## Excerpted data
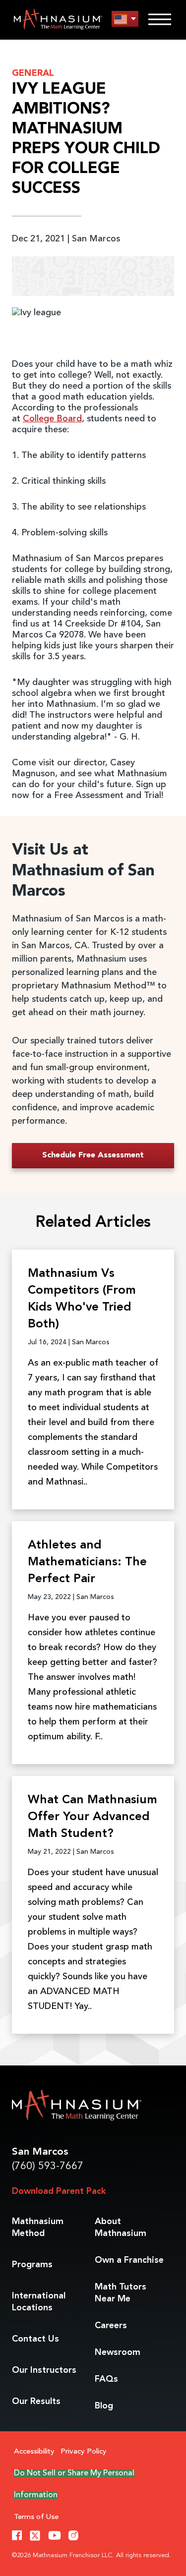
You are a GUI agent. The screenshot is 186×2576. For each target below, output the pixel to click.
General (33, 73)
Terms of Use (36, 2517)
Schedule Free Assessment (93, 1155)
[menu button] (125, 19)
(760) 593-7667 (47, 2166)
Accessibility (34, 2452)
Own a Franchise (129, 2260)
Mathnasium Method (37, 2227)
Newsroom (117, 2352)
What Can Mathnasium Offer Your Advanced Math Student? (92, 1817)
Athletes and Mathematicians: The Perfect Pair (87, 1562)
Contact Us (35, 2339)
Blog (104, 2406)
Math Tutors (120, 2293)
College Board (52, 418)
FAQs (106, 2379)
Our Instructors (44, 2370)
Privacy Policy (84, 2452)
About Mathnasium (120, 2227)
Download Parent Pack (59, 2191)
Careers (111, 2325)
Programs (32, 2264)
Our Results (36, 2401)
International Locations (38, 2301)
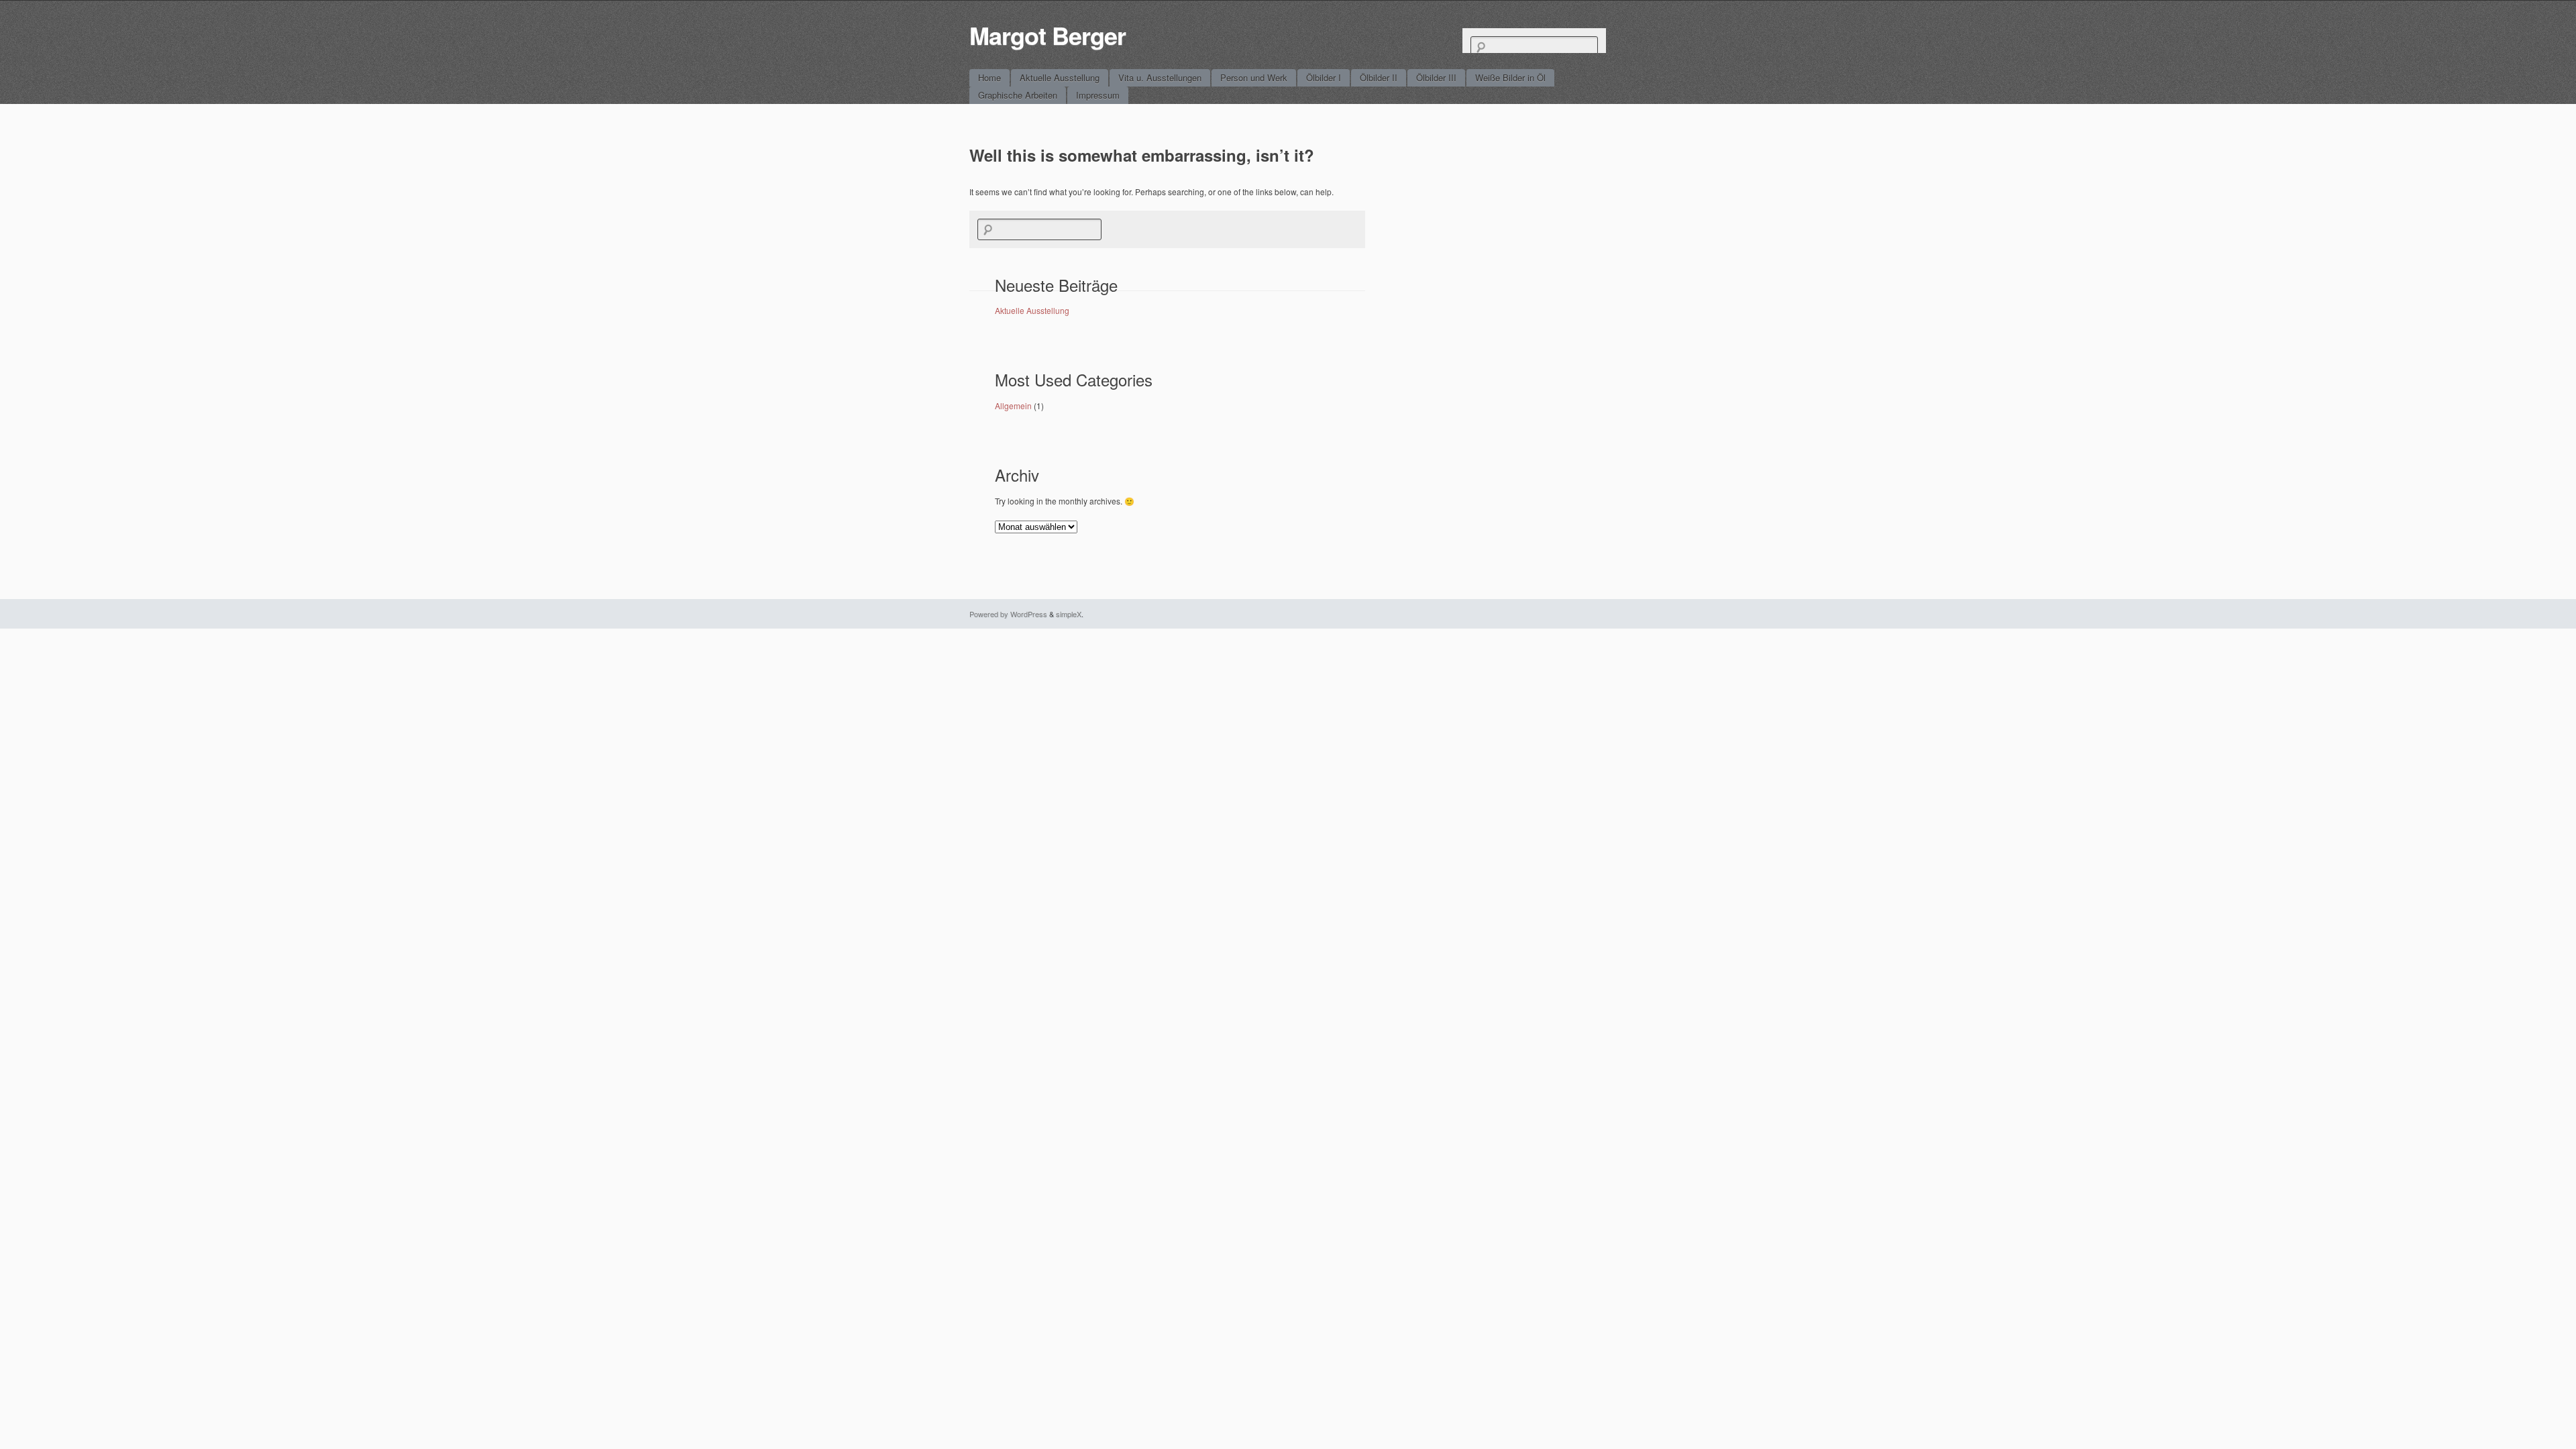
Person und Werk (1253, 77)
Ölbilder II (1378, 77)
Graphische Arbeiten (1017, 95)
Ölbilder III (1436, 77)
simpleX (1068, 613)
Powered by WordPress (1008, 613)
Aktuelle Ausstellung (1059, 77)
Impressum (1098, 95)
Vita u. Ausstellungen (1159, 77)
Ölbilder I (1323, 77)
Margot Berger (1047, 34)
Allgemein (1013, 405)
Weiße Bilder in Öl (1510, 77)
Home (989, 77)
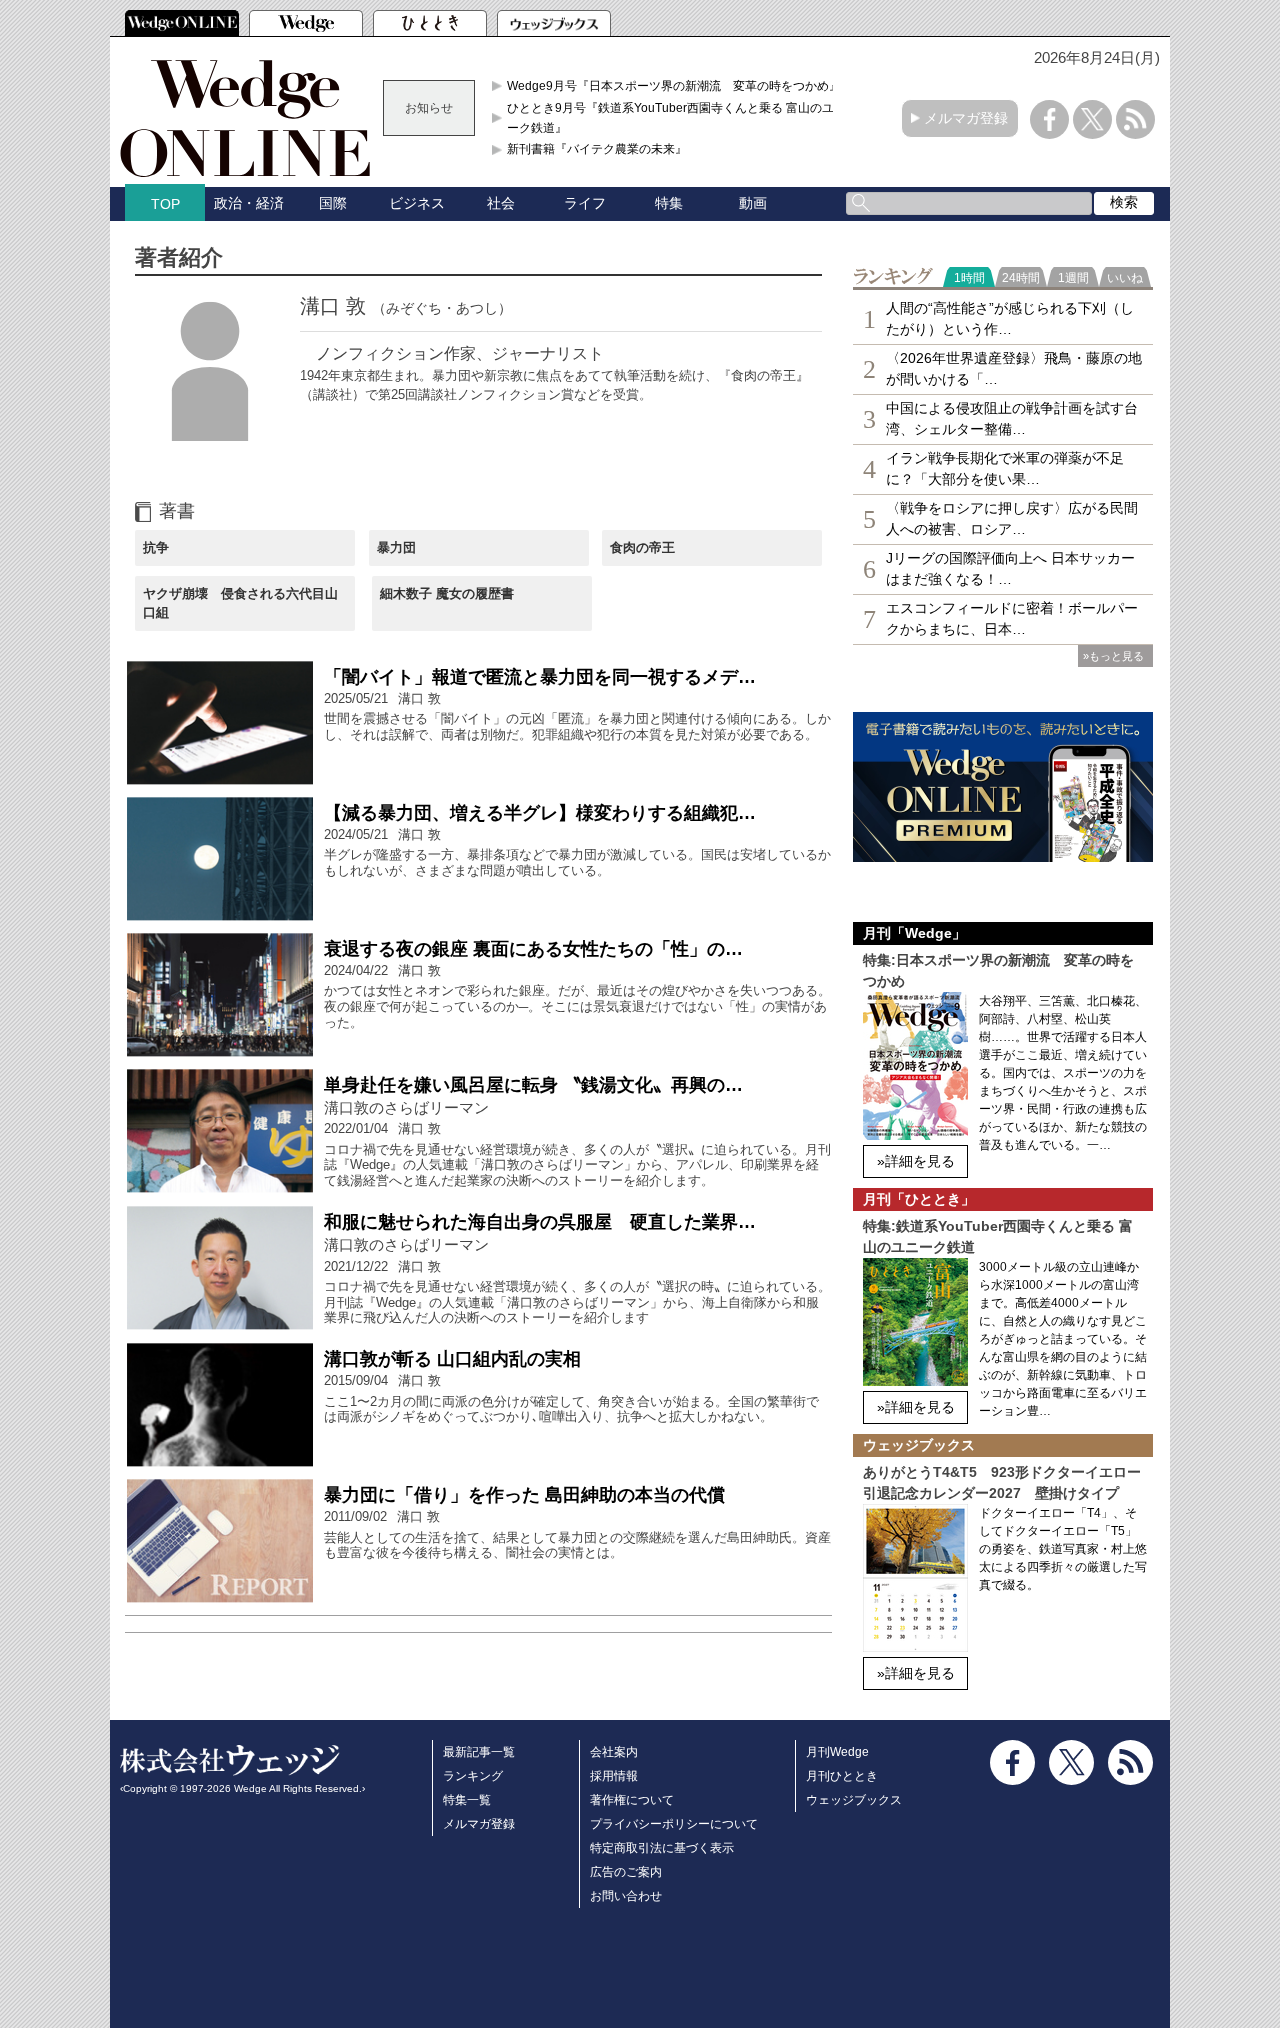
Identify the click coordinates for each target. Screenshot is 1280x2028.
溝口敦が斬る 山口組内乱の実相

## Task to carry out
Omit the pictures. Output every record above word for word.

## Answer for the task
You are a GUI agent. The screenshot is 186×2576. For each target below, output the pixel to click.
General (33, 73)
Terms of Use (36, 2517)
Schedule Free Assessment (93, 1155)
[menu button] (125, 19)
(760) 593-7667 (47, 2166)
Accessibility (34, 2452)
Own a Franchise (129, 2260)
Mathnasium Method (37, 2227)
Newsroom (117, 2352)
What Can Mathnasium Offer Your Advanced Math Student? (92, 1817)
Athletes and Mathematicians: The Perfect Pair (87, 1562)
Contact Us (35, 2339)
Blog (104, 2406)
Math Tutors (120, 2293)
College Board (52, 418)
FAQs (106, 2379)
Our Instructors (44, 2370)
Privacy Policy (84, 2452)
About Mathnasium (120, 2227)
Download Parent Pack (59, 2191)
Careers (111, 2325)
Programs (32, 2264)
Our Results (36, 2401)
International Locations (38, 2301)
Person und Werk (1253, 77)
Ölbilder II (1378, 77)
Graphische Arbeiten (1017, 95)
Ölbilder III (1436, 77)
simpleX (1068, 613)
Powered by WordPress (1008, 613)
Aktuelle Ausstellung (1059, 77)
Impressum (1098, 95)
Vita u. Ausstellungen (1159, 77)
Ölbilder I (1323, 77)
Margot Berger (1047, 34)
Allgemein (1013, 405)
Weiße Bilder in Öl (1510, 77)
Home (989, 77)
Identify the click coordinates for each target. Screenshot is 1280x2028.
溝口敦が斬る 山口組内乱の実相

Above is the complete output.